◆ **Entries provided**
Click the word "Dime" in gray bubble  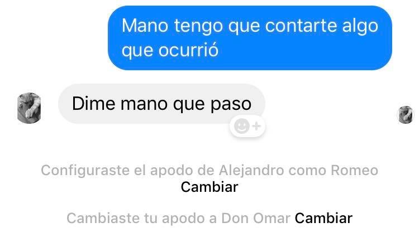93,104
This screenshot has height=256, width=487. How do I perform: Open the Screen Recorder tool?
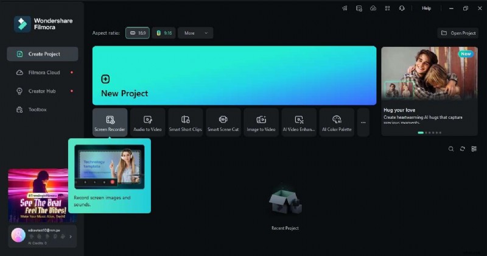click(x=110, y=123)
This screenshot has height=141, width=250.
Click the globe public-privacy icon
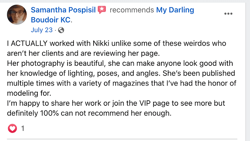61,30

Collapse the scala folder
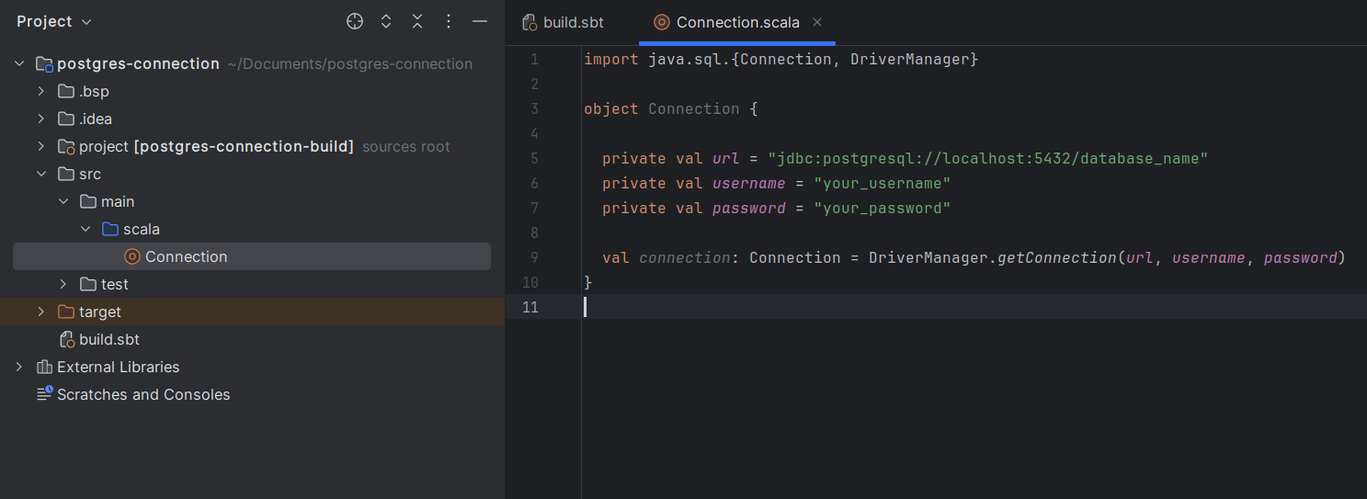pyautogui.click(x=85, y=230)
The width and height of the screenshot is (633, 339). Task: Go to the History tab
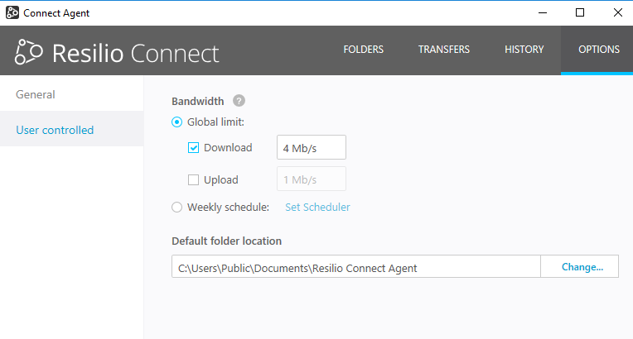tap(524, 50)
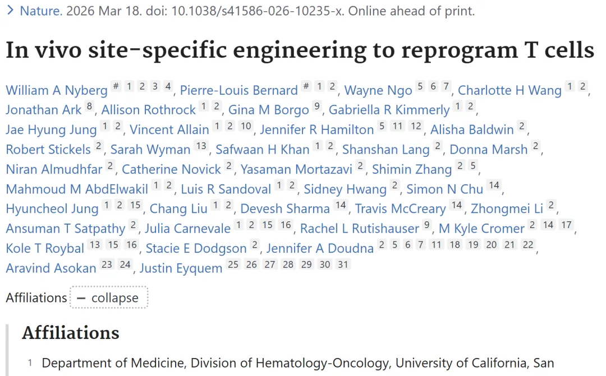Click affiliation 13 beside Sarah Wyman
Image resolution: width=606 pixels, height=376 pixels.
(201, 146)
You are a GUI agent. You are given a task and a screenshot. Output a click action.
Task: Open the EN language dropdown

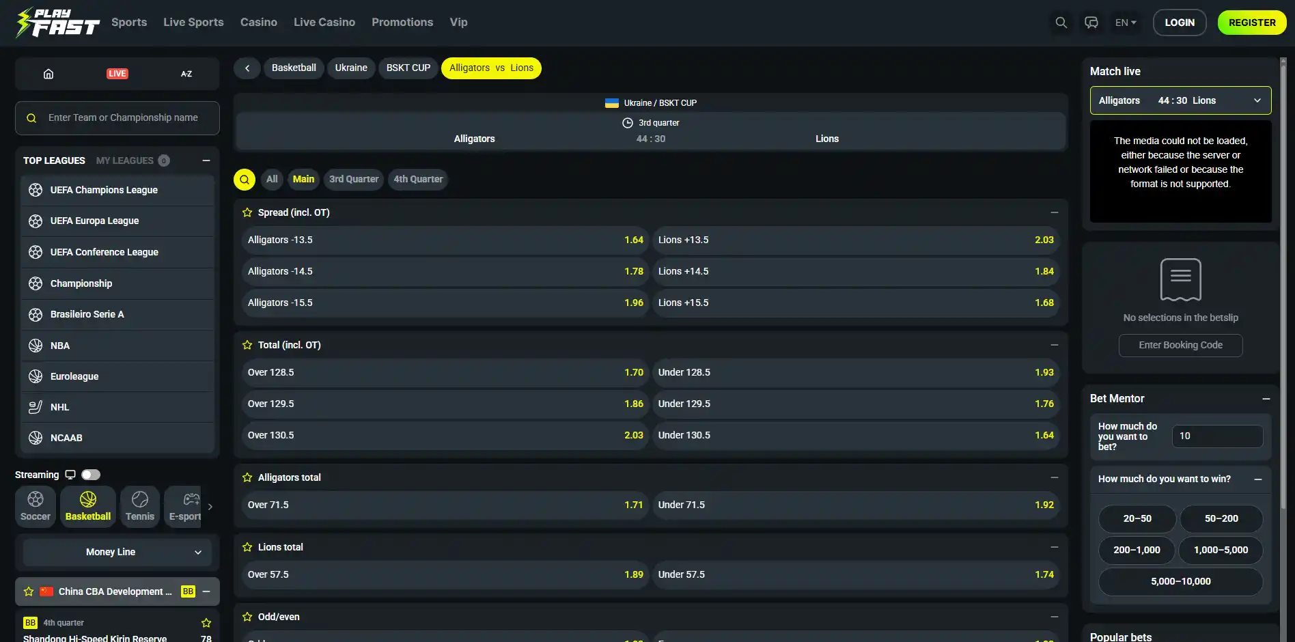tap(1126, 23)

◆ **Task description**
Starting with the line that contains "This screenshot has height=141, width=250.", reproduce every line to the end of the material above, both end lines included, exactly and with no pictures.

◆ **Task answer**
This screenshot has height=141, width=250.
Click the globe public-privacy icon
61,30

Collapse the scala folder
pyautogui.click(x=85, y=230)
The width and height of the screenshot is (633, 339). Task: Go to the History tab
tap(524, 50)
Click affiliation 13 beside Sarah Wyman
Image resolution: width=606 pixels, height=376 pixels.
(201, 146)
You are a GUI agent. You are given a task and a screenshot. Output a click action.
Task: Open the EN language dropdown

tap(1126, 23)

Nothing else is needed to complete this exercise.